Your answer should consist of the lines in the following data that contain "item".

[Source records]
# # # # # # #

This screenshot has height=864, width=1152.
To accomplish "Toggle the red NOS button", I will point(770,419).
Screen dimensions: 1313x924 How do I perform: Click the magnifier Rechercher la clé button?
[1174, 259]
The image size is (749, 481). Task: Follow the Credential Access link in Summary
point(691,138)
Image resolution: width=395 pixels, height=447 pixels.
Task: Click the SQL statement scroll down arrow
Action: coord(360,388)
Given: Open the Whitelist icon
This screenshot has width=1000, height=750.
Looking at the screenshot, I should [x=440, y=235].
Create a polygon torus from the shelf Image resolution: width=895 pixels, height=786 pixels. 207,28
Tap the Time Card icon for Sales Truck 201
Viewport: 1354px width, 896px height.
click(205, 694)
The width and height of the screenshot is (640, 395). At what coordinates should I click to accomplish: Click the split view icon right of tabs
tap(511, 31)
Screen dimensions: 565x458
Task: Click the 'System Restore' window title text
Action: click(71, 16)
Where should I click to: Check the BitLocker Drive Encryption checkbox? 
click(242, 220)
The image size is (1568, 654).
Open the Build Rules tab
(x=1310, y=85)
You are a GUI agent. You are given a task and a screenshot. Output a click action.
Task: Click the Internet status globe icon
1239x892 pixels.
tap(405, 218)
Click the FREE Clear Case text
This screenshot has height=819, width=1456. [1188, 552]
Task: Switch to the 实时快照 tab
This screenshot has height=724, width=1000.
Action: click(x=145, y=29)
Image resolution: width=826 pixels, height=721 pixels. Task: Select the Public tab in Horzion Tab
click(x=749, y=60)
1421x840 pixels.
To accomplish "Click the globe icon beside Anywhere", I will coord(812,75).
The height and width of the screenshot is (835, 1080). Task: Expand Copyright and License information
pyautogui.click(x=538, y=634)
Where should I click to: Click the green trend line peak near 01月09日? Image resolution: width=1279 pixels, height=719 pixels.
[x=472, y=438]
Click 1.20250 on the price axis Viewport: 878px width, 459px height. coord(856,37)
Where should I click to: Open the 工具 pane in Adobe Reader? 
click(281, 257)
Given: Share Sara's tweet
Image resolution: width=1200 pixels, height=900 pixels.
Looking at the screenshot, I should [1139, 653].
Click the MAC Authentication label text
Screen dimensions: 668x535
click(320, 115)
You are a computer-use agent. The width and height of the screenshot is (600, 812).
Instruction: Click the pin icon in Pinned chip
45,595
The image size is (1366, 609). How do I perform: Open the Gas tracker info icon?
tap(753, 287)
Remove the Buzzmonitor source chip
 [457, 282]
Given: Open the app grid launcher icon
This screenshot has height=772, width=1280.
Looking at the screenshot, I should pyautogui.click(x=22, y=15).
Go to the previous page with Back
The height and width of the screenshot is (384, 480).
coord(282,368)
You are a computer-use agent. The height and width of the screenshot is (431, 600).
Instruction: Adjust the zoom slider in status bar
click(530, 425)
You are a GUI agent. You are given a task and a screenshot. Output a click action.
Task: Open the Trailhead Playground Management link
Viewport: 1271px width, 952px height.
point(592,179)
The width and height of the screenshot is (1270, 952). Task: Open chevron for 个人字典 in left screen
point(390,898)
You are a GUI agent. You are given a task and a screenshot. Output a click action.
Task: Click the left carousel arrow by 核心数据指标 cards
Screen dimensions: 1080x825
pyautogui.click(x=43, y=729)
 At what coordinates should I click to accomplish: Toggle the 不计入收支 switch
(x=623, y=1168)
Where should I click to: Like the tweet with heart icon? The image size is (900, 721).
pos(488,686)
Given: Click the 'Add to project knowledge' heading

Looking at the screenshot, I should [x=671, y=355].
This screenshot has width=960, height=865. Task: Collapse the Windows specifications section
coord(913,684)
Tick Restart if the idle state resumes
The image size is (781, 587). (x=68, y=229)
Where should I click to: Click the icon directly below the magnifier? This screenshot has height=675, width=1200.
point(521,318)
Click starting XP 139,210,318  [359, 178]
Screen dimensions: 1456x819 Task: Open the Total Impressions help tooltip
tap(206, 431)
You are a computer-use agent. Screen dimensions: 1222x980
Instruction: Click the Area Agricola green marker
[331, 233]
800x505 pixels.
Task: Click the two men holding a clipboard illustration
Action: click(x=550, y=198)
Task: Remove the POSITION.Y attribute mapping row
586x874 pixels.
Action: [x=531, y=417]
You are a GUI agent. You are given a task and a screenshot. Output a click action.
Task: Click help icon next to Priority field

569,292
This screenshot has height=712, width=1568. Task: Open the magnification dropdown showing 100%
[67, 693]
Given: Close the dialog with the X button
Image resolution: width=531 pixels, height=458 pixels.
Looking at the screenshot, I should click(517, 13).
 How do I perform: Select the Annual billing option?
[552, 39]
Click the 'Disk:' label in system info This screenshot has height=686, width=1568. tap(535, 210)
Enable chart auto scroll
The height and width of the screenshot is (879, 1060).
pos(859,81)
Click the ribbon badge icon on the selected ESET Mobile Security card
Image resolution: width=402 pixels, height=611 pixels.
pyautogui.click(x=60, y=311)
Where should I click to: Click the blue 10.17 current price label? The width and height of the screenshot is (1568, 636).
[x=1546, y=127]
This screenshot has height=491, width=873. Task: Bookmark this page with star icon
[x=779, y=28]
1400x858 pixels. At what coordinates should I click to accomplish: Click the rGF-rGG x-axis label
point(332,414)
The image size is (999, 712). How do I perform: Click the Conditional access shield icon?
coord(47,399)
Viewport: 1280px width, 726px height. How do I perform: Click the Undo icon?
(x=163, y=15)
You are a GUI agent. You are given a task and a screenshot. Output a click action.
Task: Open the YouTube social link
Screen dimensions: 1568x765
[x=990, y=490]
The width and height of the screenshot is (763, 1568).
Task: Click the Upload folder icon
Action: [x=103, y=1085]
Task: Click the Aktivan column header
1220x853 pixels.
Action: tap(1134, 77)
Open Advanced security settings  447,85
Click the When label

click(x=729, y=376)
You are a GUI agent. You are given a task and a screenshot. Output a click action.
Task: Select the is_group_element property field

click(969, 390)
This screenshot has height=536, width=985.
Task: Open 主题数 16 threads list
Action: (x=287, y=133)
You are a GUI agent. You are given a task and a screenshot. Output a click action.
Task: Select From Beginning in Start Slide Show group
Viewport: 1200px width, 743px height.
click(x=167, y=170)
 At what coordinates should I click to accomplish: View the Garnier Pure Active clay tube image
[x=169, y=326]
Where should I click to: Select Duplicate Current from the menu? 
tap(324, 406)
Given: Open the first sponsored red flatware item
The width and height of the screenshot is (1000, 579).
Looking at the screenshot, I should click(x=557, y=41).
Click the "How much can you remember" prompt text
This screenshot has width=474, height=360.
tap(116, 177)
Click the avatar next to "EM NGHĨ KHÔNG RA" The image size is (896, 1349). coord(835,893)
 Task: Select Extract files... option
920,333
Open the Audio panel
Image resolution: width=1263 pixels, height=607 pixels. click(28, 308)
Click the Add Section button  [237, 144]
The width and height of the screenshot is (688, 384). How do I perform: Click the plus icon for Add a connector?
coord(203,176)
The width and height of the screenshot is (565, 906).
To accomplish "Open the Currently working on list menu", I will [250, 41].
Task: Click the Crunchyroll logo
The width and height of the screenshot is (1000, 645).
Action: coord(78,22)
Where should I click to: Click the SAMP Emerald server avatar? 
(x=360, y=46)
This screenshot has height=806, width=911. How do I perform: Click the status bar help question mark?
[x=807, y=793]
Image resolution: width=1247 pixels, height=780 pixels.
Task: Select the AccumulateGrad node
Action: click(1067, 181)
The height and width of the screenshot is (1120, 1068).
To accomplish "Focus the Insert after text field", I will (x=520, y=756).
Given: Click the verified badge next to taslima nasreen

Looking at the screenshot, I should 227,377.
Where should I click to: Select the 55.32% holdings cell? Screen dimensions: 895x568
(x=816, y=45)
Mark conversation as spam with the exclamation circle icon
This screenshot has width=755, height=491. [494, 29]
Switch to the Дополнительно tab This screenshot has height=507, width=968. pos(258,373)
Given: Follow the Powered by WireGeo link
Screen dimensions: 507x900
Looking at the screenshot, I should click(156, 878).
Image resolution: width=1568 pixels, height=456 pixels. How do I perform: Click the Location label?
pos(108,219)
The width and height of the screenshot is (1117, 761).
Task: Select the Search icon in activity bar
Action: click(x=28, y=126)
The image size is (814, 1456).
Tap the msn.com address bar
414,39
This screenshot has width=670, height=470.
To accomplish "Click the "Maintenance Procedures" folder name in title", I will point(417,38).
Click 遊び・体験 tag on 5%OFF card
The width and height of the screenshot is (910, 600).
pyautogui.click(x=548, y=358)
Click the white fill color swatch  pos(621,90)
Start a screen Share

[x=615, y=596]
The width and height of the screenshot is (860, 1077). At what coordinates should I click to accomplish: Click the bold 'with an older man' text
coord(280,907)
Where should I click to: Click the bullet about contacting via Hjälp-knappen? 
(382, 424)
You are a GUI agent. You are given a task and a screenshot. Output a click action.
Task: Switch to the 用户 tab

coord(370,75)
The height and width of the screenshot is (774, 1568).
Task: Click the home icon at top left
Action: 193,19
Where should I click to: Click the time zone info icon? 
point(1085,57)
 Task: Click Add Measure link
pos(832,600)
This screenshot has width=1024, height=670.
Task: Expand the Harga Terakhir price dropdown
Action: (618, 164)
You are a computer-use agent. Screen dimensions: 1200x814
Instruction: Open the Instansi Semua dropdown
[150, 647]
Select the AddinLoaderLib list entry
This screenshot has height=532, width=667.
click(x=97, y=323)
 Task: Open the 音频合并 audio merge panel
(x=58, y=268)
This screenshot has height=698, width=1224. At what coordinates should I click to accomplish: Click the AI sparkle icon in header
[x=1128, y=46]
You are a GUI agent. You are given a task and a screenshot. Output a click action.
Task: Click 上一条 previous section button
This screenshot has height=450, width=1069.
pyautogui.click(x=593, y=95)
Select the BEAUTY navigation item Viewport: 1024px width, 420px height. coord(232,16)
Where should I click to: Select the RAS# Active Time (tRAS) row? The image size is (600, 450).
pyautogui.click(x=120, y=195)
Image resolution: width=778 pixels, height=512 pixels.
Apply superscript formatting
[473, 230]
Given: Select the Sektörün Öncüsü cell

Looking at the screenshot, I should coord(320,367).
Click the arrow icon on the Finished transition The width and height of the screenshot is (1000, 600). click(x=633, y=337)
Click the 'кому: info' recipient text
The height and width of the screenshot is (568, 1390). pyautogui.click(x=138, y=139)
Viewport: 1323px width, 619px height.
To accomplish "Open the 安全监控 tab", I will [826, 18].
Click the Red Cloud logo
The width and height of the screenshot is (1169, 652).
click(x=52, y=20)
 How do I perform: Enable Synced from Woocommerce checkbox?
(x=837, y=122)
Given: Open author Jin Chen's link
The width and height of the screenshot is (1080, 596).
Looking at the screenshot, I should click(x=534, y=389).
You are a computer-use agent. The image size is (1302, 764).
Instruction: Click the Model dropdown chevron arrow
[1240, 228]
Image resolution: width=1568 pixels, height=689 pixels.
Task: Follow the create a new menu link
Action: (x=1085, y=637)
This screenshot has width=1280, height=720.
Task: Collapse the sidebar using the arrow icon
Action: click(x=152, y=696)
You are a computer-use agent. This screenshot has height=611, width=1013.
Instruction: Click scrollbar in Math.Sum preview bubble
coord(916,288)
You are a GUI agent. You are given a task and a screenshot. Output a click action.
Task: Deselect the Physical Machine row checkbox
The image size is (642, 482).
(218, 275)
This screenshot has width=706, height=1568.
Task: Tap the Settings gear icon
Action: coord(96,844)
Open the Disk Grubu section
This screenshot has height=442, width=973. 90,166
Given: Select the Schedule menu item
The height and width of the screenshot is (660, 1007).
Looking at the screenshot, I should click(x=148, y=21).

# # # # # # #

WRITTEN SOLUTION
Given: Open the first sponsored red flatware item
Select the BEAUTY navigation item Viewport: 1024px width, 420px height. coord(232,16)
Given: Select the Schedule menu item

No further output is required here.